Одета она была хорошо. Сорвала у кого-то золотую гардину вместе с палкой этой, и теперь куталась в блестящую ткань на жреческий манер, а палка в руках.
Я - свет, я сказал Лисске "обожди", а сам пошел порыться в Шкатулке. Среди россыпи бриллиантов, разных там изумрудов и яхонтов, среди перепутанных бус, колких брошек и 2х обгорелых от войны фотографий я нашел искомое.
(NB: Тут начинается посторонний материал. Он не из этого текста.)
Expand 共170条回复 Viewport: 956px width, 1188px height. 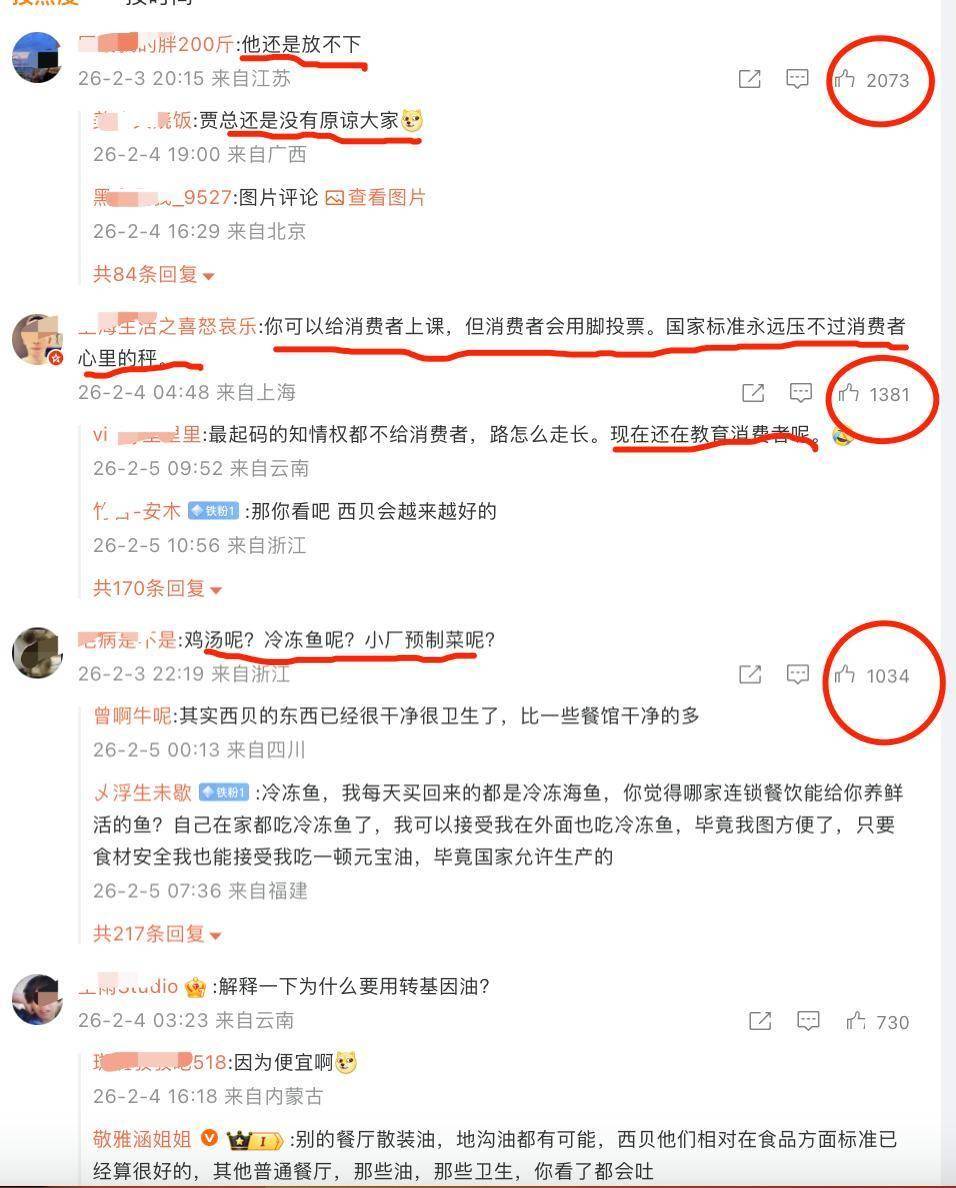(157, 588)
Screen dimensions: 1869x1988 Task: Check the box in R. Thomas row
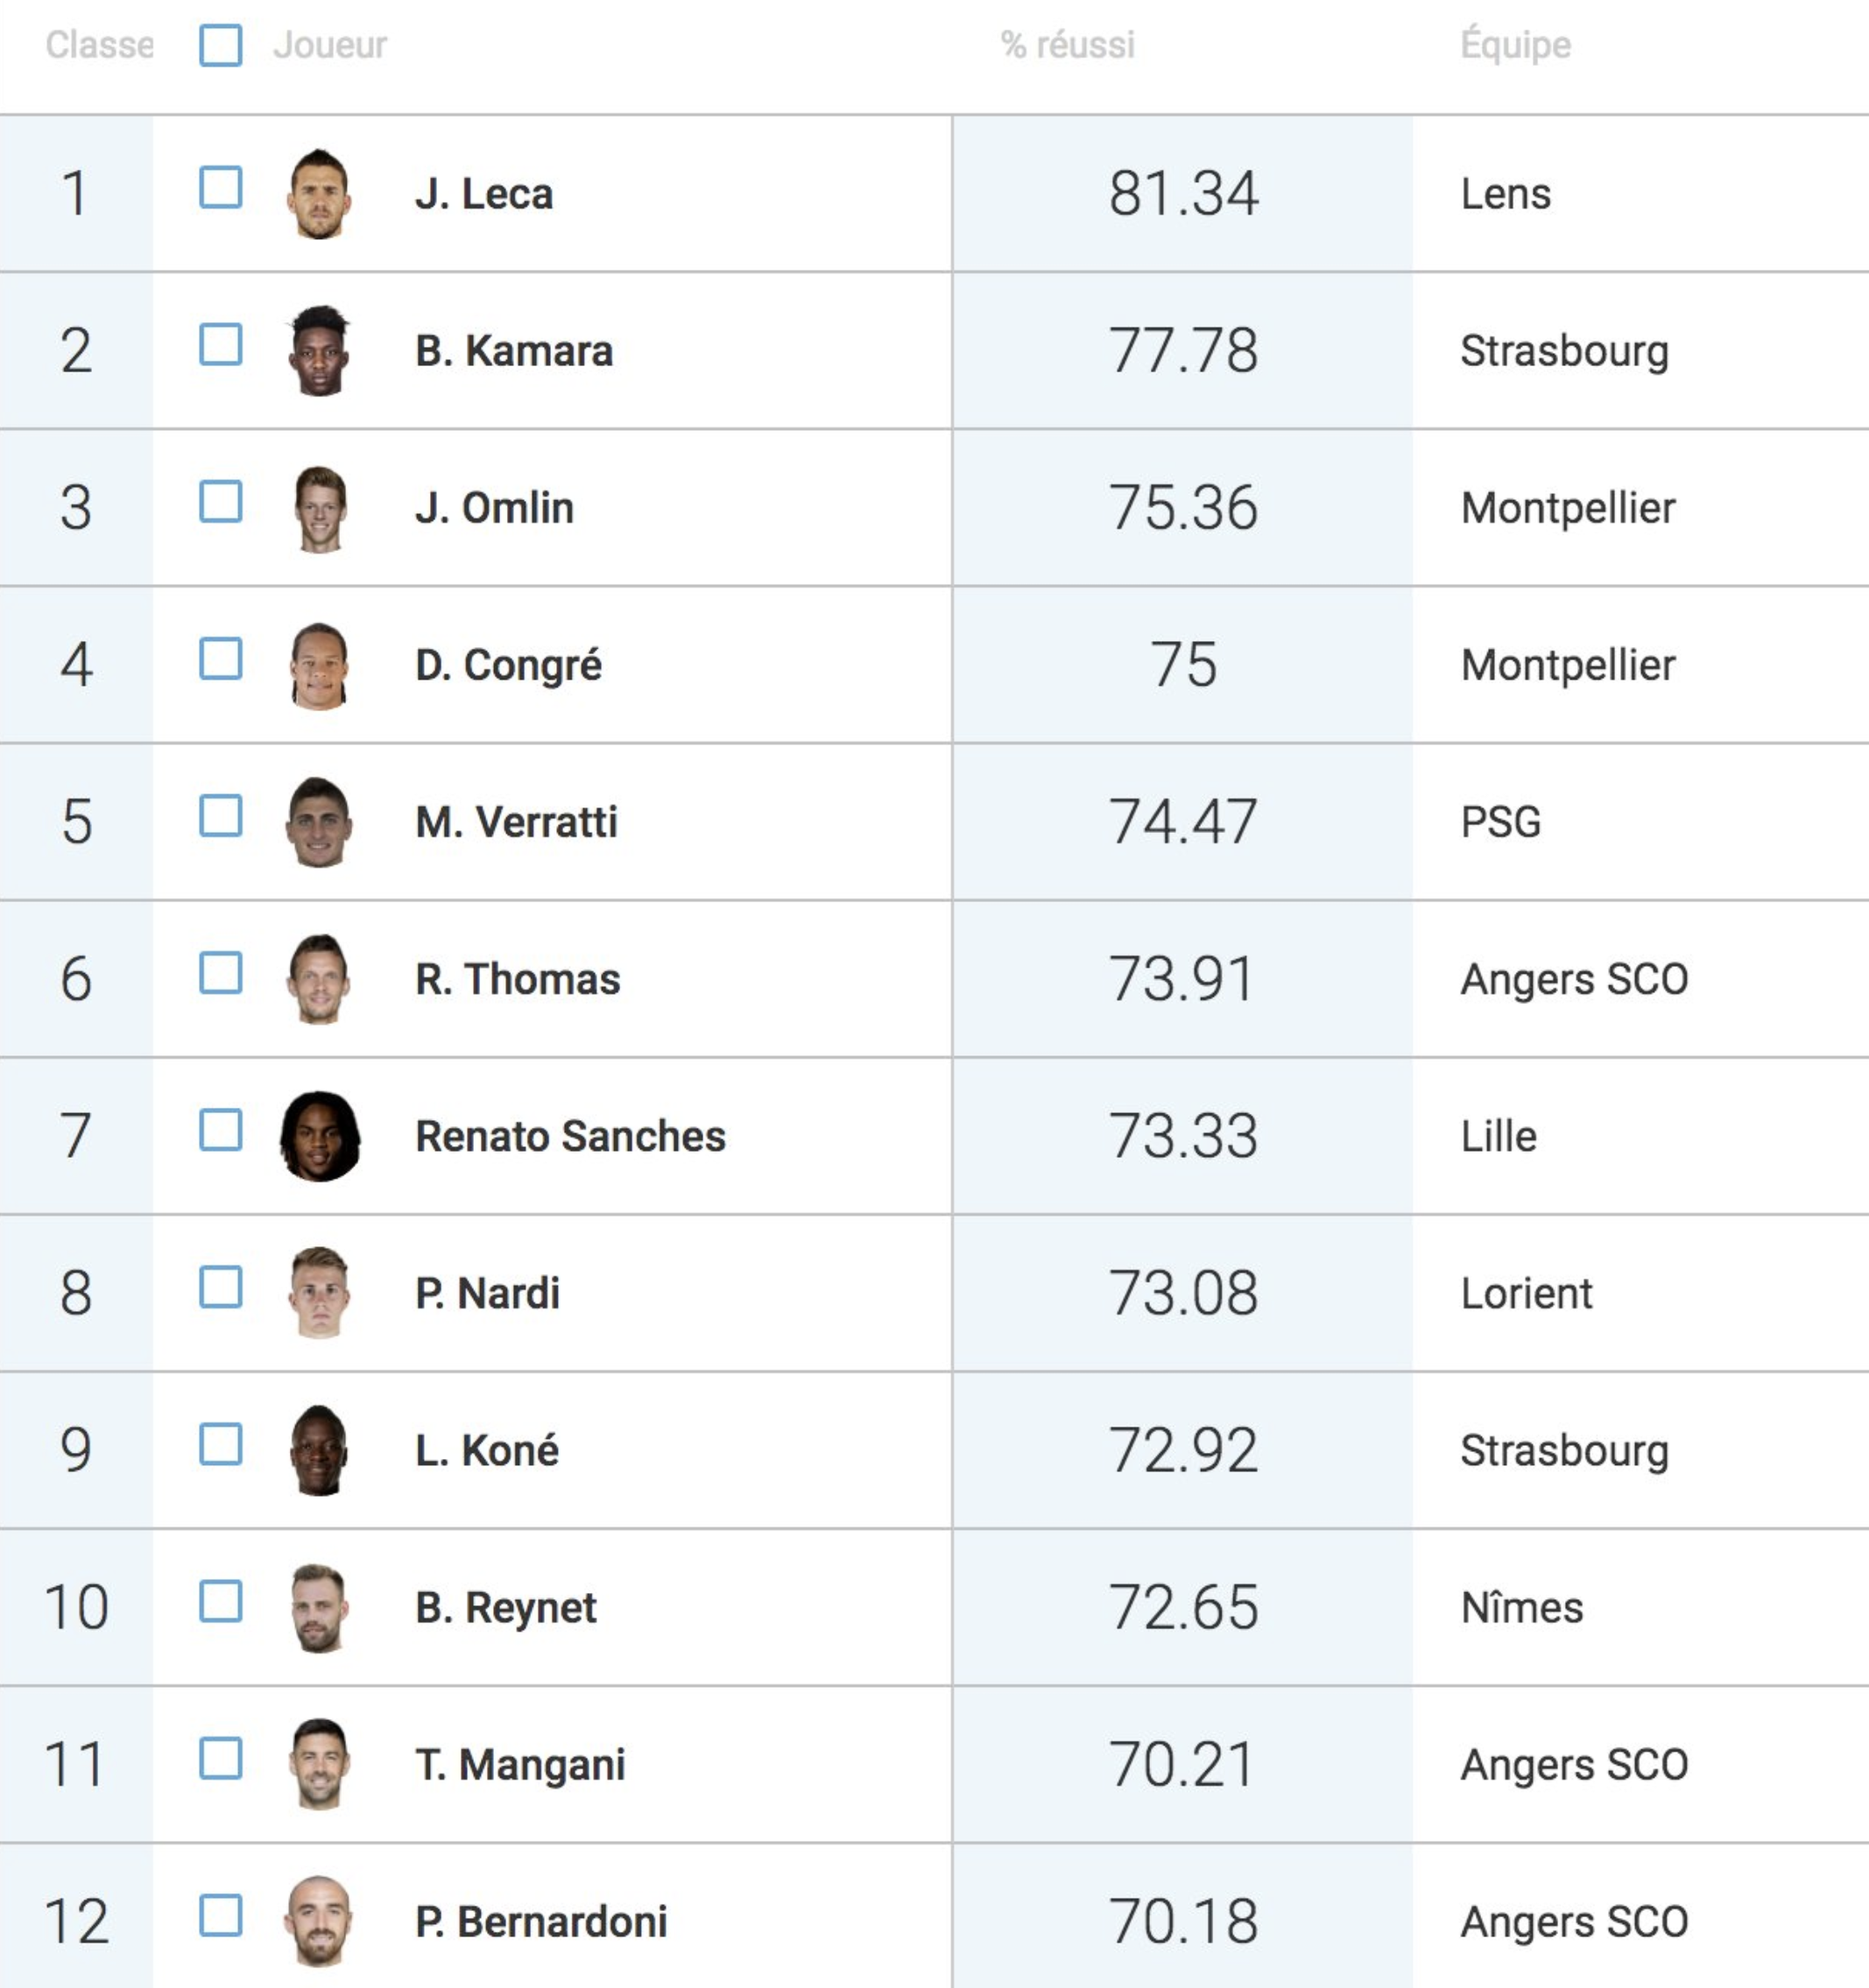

- Лисска, иди сюда! - сказал я.

Она подошла, и я протянул ей маленький железный ключ от подвала Михаила Степановича.
Она схватила его, и стала жадно всматриваться, то в него, то в меня.
Она не совсем верила в его подлинность.
Меня это не трогало.

- Смотри не потеряй, - сурово сказал я.

Лисска отрицательно замотала головой, потом в порыве психозной радости бросилась меня целовать (я стоял словно каменный), потом быстро прицепила ключик к цепочке на шее, подобрала полы гардины и выбежала в открытую дверь.
Я слышал, как она стучит своей палкой сначала на лестнице, а потом по асфальту на улице.

Вечером, проходя мимо дома Михаила Степановича, я слышал как из распахнутой двери его подвала доносятся и хруст, и чавканье, и чего только не доносится.
Я заткнул уши пальцами, и, напевая "лалала", зашагал прочь.